Tendría que aprender a organizar mi tiempo si es que aquello era organizable de alguna manera.

Que sensación de caos, de mal diseño, de hacer las cosas tremendamente mal. Me pregunté si así organizarían las guerras nuestro Ejército. Si fuera así, en ese caso, estaríamos perdidos.

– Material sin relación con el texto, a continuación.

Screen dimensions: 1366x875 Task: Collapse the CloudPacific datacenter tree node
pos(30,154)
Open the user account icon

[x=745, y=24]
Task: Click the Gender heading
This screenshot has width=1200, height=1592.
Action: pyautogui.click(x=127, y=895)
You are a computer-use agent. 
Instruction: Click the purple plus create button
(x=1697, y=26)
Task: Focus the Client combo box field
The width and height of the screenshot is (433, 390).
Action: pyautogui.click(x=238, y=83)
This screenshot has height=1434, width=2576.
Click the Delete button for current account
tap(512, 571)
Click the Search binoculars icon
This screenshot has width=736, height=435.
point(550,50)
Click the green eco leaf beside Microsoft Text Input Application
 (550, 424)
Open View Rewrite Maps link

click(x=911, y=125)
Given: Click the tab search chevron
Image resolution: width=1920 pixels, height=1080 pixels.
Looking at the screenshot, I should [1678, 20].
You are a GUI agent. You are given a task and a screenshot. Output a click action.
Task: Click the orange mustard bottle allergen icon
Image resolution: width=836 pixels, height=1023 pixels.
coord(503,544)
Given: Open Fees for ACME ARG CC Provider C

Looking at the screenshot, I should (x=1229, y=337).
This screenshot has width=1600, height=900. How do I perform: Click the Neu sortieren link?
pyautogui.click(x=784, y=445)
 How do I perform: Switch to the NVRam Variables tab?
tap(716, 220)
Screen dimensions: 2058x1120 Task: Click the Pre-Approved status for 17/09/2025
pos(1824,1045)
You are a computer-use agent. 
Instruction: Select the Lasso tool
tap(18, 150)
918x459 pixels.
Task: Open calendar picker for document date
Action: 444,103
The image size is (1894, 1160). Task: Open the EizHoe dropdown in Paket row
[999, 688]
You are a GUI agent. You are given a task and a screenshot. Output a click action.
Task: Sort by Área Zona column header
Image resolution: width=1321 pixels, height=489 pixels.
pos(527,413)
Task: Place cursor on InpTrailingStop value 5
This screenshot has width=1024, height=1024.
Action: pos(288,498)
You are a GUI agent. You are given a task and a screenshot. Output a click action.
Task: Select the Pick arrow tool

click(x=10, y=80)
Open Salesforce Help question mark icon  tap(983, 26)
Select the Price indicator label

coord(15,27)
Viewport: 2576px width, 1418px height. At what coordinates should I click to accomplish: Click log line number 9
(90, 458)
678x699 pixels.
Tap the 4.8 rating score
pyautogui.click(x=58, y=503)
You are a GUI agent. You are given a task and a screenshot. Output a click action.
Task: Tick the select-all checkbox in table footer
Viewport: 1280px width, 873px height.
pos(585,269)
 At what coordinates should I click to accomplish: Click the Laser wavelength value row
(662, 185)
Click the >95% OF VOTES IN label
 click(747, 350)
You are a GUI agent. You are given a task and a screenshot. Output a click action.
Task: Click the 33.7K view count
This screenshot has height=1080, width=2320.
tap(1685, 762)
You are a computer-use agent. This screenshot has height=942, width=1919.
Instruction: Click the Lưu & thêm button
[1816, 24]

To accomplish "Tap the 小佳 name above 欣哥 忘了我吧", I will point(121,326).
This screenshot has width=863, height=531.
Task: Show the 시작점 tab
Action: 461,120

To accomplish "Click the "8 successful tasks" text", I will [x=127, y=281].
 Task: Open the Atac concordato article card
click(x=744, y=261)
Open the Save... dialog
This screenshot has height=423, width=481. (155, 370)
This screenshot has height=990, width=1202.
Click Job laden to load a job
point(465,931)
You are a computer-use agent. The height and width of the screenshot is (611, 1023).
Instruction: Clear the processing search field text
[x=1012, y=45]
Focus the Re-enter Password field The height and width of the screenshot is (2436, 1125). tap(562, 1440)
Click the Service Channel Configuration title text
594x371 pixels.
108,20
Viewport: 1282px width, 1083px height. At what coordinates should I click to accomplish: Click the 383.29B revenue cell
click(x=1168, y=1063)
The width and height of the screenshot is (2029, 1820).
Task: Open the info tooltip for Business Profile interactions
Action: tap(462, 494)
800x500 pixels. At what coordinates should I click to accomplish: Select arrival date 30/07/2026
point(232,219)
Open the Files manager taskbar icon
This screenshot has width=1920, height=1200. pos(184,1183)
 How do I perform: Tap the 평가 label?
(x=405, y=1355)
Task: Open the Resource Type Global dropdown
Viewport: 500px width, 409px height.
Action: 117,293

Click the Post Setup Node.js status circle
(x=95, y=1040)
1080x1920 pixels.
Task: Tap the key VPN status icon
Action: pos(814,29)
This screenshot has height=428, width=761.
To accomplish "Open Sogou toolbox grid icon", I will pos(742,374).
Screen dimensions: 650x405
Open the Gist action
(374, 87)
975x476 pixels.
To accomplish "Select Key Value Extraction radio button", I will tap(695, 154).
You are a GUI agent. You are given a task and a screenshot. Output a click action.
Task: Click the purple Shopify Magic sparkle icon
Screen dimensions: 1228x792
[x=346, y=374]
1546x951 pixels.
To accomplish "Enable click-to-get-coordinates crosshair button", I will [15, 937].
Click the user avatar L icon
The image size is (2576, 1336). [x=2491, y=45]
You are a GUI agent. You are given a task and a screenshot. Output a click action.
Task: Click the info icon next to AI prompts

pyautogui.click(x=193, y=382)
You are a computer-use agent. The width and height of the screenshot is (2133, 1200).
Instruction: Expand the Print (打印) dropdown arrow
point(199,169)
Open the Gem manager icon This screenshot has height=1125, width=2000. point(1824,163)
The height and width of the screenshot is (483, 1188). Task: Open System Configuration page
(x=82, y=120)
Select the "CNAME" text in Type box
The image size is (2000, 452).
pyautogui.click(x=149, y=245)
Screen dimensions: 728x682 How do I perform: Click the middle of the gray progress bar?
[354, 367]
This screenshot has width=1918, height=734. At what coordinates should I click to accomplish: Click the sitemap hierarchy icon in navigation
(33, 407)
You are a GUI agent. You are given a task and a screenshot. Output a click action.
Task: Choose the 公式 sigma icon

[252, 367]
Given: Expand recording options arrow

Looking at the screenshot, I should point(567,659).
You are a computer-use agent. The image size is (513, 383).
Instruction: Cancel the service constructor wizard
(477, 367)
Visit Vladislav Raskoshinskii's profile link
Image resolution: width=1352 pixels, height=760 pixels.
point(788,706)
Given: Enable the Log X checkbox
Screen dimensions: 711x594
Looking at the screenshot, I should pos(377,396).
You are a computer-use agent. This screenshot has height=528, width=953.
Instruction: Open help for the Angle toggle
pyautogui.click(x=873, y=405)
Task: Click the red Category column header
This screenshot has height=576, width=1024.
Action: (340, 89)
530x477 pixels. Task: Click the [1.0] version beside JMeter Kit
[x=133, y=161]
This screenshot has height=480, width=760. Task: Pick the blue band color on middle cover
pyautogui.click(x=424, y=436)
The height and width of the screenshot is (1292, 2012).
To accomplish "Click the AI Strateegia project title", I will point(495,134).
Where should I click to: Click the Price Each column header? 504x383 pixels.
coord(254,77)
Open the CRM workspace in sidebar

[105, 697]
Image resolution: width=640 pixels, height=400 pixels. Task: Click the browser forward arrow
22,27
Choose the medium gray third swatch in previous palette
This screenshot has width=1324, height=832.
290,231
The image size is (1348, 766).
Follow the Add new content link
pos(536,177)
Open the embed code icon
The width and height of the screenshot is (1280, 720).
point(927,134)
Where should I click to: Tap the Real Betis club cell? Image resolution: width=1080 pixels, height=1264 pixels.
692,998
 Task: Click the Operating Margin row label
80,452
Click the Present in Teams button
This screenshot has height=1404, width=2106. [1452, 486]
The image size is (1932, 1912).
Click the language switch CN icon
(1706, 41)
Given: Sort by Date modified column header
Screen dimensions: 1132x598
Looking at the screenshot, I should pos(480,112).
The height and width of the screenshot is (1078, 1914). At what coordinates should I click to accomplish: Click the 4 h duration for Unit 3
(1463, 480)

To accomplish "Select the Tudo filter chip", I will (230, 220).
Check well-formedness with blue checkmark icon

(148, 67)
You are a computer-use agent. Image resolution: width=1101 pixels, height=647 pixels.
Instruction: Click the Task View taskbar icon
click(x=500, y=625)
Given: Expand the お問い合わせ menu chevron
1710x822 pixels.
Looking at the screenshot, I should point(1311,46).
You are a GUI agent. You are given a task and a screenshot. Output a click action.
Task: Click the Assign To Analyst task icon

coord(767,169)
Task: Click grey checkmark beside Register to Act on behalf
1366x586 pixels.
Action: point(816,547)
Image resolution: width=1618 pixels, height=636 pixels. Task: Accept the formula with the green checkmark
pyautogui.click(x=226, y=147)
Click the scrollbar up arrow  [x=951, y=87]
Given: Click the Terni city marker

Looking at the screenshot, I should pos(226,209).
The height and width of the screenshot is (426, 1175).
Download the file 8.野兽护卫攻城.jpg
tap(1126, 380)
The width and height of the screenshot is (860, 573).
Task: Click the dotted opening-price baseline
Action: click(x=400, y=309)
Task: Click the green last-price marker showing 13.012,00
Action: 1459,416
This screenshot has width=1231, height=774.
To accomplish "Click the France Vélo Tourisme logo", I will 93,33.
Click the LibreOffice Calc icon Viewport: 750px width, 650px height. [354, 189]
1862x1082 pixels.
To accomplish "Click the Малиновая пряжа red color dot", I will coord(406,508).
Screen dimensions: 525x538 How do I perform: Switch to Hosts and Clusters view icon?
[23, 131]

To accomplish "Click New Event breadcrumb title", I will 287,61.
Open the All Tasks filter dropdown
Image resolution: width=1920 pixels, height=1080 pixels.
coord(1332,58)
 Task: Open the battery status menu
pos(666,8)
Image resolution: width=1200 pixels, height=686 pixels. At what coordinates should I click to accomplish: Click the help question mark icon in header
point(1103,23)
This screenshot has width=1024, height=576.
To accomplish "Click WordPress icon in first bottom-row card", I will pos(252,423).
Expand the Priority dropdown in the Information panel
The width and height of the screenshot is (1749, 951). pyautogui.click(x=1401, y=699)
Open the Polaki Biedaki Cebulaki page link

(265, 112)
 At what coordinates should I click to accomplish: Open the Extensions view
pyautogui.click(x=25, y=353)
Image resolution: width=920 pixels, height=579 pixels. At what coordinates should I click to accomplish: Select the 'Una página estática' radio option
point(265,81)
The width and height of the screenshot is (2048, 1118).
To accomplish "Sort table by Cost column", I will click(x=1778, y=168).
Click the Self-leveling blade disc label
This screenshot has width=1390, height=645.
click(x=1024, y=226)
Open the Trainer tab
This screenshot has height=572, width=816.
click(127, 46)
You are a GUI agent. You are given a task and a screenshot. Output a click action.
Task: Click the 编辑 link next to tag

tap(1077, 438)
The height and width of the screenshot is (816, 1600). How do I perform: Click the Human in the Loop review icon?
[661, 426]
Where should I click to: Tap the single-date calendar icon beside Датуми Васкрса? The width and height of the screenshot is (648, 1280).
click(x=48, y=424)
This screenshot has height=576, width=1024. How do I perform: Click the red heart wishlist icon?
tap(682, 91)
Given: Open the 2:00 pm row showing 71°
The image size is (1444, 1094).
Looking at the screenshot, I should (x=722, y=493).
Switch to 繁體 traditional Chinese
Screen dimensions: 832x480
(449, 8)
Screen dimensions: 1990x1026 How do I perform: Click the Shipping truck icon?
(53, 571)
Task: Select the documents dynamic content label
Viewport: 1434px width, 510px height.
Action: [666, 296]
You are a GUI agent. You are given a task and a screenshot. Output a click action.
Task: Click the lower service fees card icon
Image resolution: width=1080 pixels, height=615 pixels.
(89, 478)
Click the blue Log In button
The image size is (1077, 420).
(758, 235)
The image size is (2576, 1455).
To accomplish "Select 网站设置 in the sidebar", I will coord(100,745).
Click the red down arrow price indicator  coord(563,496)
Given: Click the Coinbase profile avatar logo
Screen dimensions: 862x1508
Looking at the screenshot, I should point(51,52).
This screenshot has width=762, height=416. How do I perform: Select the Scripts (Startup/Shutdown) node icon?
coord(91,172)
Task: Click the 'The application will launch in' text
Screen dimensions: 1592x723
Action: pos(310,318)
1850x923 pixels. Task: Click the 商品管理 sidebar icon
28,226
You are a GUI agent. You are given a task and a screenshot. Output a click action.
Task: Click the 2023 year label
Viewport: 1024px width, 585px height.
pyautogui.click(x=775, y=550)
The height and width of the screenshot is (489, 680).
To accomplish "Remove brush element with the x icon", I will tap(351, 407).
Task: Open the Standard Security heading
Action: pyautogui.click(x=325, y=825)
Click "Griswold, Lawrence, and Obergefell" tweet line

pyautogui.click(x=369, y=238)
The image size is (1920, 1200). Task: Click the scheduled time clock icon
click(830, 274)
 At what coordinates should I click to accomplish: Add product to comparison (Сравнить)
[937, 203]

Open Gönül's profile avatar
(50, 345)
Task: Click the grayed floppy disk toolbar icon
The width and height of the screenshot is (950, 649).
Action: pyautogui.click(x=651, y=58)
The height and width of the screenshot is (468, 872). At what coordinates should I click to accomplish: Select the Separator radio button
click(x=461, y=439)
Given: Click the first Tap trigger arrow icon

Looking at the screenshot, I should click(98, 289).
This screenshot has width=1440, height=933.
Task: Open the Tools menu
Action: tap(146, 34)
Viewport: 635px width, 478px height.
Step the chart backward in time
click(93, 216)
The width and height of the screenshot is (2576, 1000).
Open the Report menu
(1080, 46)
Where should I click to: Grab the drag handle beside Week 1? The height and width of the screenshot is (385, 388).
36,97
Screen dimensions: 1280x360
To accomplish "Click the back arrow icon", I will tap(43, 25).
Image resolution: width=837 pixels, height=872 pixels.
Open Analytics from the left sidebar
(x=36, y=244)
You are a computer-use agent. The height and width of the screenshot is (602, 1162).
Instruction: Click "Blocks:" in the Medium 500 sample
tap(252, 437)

A las ocho estábamos todos formados en la puerta de la compañía. A gritos nos hicieron ir pasando uno a uno adentro para darnos toda la ropa de faena y de «bonito», que era la que uno se pondría para salir de paseo o días especiales como el de la Jura de Bandera. Ello incluía las botas, los zapatos, la gorra, la boina, la ropa interior que parecían los calzoncillos de mi abuelo, calcetines, etc. Había algo de ilusión al tomar la ropa por primera vez. Con qué poco se ilusionaba uno metido en una zona donde el desconcierto campaba a sus anchas. Cuando todos tuvimos la ropa, nos volvieron a formar por estatura, desde los más altos a los más bajos y así supimos tener nuestro sitio para siempre. Se formaba más rápido y se sabía de momento si alguien faltaba. Por fin, algo de cordura y orden, pensé.